* _Exercise brief_
Where the records below reach the line containing "The width and height of the screenshot is (1120, 1088).", start transcribing, and end with the line containing "Task: Click the Deposit label", exactly and with nothing else added.

======== Source data ========

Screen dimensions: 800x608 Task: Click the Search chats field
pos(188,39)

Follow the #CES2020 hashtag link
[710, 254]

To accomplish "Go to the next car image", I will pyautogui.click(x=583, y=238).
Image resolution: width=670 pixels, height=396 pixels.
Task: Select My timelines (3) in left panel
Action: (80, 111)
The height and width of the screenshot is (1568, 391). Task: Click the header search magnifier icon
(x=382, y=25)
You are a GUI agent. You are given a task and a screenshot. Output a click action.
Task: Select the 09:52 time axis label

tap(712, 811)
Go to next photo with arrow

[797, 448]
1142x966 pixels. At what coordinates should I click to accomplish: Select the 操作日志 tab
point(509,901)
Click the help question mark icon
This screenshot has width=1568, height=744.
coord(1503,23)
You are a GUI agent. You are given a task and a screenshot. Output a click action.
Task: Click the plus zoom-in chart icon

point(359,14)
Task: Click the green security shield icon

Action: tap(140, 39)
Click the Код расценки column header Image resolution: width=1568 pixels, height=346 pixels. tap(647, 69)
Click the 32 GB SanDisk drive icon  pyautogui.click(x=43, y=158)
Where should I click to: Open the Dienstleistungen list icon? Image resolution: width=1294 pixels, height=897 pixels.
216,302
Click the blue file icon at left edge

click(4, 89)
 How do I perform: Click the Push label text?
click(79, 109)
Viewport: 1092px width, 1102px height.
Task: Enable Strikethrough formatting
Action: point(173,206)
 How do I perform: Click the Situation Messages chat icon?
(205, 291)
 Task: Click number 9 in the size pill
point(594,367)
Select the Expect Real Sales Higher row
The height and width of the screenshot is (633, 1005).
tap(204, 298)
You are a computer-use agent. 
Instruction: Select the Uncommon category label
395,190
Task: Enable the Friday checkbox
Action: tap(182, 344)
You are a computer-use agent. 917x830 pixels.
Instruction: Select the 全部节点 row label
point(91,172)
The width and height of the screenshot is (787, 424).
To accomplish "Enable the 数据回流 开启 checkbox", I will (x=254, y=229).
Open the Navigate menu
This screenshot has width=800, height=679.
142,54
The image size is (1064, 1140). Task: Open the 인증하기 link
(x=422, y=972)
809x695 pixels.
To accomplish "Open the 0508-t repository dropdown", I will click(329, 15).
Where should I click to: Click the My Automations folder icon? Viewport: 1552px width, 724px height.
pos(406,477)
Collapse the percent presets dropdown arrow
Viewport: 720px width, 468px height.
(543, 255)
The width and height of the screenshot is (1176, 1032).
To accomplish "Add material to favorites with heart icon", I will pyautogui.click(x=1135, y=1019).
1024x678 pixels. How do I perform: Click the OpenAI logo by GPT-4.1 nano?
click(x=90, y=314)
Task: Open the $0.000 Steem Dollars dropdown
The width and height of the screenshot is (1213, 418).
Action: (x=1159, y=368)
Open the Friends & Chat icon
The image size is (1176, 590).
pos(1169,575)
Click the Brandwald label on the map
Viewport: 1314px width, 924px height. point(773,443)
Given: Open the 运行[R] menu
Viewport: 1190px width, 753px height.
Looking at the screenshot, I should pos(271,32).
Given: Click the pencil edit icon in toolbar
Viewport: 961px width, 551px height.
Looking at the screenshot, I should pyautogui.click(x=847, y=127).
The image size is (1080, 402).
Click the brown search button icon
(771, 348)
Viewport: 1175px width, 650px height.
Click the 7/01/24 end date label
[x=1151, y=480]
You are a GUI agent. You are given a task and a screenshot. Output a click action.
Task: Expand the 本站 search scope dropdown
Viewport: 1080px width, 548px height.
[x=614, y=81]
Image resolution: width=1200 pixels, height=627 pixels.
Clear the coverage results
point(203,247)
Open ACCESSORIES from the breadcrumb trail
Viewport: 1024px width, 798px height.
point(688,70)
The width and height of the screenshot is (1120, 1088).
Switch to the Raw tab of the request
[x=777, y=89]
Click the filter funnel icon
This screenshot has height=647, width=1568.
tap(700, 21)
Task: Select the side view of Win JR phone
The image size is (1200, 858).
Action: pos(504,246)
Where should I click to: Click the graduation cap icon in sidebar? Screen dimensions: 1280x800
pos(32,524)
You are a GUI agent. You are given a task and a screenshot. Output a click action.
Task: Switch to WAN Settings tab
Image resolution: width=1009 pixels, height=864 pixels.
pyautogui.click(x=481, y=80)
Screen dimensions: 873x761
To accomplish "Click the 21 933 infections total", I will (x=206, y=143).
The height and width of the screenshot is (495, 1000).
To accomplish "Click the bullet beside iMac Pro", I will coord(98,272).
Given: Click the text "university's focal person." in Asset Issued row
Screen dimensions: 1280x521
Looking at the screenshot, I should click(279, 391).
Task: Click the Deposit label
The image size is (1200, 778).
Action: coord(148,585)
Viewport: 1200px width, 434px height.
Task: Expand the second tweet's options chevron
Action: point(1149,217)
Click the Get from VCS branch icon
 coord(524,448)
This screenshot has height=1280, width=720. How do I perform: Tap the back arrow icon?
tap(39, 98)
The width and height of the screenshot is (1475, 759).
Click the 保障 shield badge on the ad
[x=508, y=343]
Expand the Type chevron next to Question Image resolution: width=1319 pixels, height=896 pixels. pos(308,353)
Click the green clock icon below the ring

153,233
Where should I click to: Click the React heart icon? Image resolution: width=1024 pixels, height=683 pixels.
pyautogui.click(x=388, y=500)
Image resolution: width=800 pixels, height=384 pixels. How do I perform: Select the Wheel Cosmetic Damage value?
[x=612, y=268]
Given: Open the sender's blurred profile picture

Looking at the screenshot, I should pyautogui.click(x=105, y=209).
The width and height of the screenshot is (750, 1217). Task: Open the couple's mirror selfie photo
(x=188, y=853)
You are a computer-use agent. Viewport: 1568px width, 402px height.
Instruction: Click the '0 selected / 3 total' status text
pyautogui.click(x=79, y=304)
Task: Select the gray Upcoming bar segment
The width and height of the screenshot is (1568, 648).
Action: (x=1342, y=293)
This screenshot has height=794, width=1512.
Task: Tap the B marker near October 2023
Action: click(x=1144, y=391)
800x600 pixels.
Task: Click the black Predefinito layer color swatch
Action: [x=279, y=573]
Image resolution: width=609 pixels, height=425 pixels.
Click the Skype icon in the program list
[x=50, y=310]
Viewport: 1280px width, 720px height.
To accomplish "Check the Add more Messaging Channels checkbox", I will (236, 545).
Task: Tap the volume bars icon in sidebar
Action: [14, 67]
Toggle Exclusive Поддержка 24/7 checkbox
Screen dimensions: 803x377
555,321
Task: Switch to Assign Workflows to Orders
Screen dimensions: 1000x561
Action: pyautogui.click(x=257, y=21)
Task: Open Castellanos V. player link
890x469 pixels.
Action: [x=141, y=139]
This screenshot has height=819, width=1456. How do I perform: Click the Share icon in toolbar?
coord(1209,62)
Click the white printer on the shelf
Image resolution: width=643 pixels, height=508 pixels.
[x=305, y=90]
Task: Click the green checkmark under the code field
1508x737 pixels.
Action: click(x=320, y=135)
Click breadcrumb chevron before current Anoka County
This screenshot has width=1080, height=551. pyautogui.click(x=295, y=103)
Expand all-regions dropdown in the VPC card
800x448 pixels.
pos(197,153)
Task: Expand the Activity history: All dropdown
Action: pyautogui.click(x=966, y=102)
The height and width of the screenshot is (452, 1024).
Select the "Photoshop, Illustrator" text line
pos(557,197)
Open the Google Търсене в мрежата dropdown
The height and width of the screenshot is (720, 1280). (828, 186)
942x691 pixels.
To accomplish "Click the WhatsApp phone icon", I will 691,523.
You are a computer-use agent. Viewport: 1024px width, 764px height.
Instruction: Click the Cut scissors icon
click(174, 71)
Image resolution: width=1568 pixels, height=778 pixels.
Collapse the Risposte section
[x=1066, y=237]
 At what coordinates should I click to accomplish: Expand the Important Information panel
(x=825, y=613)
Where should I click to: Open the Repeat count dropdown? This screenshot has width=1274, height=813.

========

* _Written reply_
The width and height of the screenshot is (1120, 1088).
Switch to the Raw tab of the request
[x=777, y=89]
Click the filter funnel icon
This screenshot has height=647, width=1568.
tap(700, 21)
Task: Select the side view of Win JR phone
The image size is (1200, 858).
Action: pos(504,246)
Where should I click to: Click the graduation cap icon in sidebar? Screen dimensions: 1280x800
pos(32,524)
You are a GUI agent. You are given a task and a screenshot. Output a click action.
Task: Switch to WAN Settings tab
Image resolution: width=1009 pixels, height=864 pixels.
pyautogui.click(x=481, y=80)
Screen dimensions: 873x761
To accomplish "Click the 21 933 infections total", I will (x=206, y=143).
The height and width of the screenshot is (495, 1000).
To accomplish "Click the bullet beside iMac Pro", I will coord(98,272).
Given: Click the text "university's focal person." in Asset Issued row
Screen dimensions: 1280x521
Looking at the screenshot, I should click(279, 391).
Task: Click the Deposit label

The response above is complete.